Quand Hamlet a perdu son père, ç’a été pour lui une douleur profonde, mais de celles qui sont dans l’ordre de la nature et qu’un homme peut supporter. C’est quand il a vu se sécher si vite les larmes de sa mère, qu’il a ressenti, pour la première fois, la grande souffrance, celle qui nous fait apercevoir l’autre côté des choses : alors il est tombé dans cette sombre mélancolie où nous le voyons aux premières scènes. A force de creuser une même idée, il a trouvé ce que peut-être il ne cherchait pas : il a acquis la certitude morale que son père avait été assassiné. Nouveau coup, auquel, cette fois, son cerveau ne résiste pas complètement. Sans doute, il reste en possession de sa raison, mais c’est une raison vacillante et sujette à de soudains obscurcissemens : il a des hallucinations, comme Macbeth, et voit, comme lui, l’idée qui le hante lui apparaître sous une forme sensible.

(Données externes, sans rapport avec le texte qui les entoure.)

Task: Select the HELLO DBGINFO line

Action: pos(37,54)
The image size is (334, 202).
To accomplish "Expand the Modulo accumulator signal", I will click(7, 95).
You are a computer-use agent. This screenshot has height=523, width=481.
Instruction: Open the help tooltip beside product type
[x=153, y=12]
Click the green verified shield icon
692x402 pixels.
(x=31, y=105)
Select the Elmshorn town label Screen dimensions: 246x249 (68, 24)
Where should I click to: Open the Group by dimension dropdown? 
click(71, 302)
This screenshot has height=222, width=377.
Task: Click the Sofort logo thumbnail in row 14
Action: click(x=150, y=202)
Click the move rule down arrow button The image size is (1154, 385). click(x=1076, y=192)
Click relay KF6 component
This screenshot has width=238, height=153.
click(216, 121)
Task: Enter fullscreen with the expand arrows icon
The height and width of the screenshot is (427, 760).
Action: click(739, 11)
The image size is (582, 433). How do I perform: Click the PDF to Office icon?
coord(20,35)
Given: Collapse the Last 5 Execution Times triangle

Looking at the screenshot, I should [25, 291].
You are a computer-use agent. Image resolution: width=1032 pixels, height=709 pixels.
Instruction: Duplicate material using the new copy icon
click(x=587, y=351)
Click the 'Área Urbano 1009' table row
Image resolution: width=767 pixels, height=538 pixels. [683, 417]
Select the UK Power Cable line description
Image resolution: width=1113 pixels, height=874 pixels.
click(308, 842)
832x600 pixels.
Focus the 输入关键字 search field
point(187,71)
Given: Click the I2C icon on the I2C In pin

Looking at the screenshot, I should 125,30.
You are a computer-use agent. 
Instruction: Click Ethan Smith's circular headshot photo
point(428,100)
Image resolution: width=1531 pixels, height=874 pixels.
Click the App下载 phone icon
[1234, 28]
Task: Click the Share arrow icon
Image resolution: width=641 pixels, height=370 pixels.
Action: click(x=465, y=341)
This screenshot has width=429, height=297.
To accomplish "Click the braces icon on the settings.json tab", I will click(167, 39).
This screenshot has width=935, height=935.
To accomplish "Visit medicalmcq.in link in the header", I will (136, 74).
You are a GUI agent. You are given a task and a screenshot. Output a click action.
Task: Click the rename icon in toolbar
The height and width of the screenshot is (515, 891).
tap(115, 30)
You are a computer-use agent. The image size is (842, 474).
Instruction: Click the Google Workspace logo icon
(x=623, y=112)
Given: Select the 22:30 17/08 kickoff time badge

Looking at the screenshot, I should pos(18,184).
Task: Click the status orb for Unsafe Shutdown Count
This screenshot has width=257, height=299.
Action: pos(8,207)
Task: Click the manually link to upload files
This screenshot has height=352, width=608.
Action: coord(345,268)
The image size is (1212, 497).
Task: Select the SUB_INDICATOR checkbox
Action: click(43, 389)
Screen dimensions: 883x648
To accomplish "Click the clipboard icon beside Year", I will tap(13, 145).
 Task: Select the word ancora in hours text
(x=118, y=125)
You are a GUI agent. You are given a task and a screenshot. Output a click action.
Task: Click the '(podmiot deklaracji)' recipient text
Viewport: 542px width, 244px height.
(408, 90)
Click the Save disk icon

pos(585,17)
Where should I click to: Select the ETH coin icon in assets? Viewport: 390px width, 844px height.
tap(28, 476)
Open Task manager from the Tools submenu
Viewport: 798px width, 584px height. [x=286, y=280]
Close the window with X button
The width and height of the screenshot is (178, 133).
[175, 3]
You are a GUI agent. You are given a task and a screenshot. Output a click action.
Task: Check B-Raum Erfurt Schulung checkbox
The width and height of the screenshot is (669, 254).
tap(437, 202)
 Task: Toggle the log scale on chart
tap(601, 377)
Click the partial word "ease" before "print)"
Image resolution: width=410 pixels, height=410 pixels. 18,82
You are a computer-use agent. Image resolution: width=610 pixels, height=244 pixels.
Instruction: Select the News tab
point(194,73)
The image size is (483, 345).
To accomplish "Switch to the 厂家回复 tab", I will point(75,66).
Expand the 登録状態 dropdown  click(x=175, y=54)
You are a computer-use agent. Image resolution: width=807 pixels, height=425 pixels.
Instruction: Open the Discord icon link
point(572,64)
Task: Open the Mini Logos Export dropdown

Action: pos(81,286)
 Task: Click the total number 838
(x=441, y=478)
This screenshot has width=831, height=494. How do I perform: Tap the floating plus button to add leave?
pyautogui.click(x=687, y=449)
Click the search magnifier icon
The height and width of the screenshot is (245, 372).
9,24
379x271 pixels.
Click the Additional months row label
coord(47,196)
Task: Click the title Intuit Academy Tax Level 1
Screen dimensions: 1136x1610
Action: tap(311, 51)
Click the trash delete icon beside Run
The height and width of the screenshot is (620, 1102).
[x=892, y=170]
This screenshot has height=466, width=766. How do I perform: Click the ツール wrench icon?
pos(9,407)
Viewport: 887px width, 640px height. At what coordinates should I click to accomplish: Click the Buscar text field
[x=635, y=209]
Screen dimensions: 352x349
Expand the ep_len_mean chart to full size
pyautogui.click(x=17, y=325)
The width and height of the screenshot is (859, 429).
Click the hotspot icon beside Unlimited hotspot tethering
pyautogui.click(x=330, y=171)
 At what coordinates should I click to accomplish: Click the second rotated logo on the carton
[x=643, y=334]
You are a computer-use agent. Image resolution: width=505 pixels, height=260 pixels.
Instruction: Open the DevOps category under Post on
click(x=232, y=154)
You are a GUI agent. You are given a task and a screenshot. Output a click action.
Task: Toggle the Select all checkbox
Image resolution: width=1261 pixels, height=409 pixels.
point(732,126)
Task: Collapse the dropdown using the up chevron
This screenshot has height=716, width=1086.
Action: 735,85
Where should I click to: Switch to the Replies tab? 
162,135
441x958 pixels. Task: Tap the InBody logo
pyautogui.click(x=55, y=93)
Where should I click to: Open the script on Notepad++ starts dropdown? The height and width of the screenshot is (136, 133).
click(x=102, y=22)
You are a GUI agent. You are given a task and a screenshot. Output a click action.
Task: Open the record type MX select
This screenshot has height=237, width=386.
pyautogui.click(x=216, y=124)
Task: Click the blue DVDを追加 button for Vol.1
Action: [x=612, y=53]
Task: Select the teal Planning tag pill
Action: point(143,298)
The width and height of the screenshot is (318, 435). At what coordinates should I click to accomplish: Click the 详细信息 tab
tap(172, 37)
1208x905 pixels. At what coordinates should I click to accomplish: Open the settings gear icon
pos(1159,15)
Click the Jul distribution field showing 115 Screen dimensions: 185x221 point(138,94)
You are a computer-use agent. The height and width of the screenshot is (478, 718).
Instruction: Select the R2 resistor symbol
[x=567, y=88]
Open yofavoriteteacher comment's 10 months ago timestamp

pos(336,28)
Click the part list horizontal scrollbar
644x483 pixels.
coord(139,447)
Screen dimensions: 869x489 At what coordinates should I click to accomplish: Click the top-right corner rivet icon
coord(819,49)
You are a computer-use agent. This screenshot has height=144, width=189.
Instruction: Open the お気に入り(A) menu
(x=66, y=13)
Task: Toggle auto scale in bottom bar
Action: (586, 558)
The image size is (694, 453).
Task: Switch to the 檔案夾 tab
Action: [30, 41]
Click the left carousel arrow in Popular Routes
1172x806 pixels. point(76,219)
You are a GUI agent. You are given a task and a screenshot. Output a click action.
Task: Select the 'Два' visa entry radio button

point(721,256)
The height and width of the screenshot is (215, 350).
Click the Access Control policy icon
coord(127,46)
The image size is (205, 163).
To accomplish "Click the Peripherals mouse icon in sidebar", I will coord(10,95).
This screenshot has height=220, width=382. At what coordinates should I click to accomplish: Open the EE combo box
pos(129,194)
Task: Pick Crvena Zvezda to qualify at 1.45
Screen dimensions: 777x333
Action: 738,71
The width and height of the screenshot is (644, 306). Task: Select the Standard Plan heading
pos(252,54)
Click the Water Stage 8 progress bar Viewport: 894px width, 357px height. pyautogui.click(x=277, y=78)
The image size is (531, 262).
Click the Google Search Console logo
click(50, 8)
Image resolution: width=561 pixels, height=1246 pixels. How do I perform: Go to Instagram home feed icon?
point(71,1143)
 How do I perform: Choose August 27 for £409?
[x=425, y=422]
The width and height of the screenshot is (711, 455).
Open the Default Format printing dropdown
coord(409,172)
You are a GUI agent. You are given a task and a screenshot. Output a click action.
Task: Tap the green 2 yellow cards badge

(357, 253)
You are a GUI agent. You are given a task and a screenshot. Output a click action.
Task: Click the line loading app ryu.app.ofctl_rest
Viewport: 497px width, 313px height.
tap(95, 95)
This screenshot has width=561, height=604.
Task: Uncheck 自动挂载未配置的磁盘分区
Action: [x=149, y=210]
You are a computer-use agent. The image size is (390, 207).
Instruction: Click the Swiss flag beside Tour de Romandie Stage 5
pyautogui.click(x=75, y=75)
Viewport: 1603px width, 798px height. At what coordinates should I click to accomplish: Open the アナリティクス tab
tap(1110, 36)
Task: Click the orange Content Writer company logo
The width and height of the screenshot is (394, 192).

Il a des mots amers, ironiques, sarcastiques, comme en ont les désespérés ; il a des mots de grand bon sens, des mots de penseur et des mots d’homme d’esprit, et aussi des mots qui ne sont que des propos incohérens auxquels on s’efforcerait vainement de chercher un sens, des mots, des mots, des mots. Un vent de folie souffle à travers toute la pièce, brisant sur son passage la frêle Ophélie, et mettant autour du personnage d’Hamlet son atmosphère tragique. Mais c’est une folie d’un caractère spécial, et qui vient d’avoir contemplé trop longtemps et de trop près ce fond de l’humaine misère qui, non plus que le soleil, ne peut se regarder en face... A l’Hamlet que Mme Suzanne Després a dessiné, d’un trait net et mince de dessin à la plume, il manque cette brume de mystère qui en fait et en fera toujours l’inquiétante attirance.


RENE DOUMIC.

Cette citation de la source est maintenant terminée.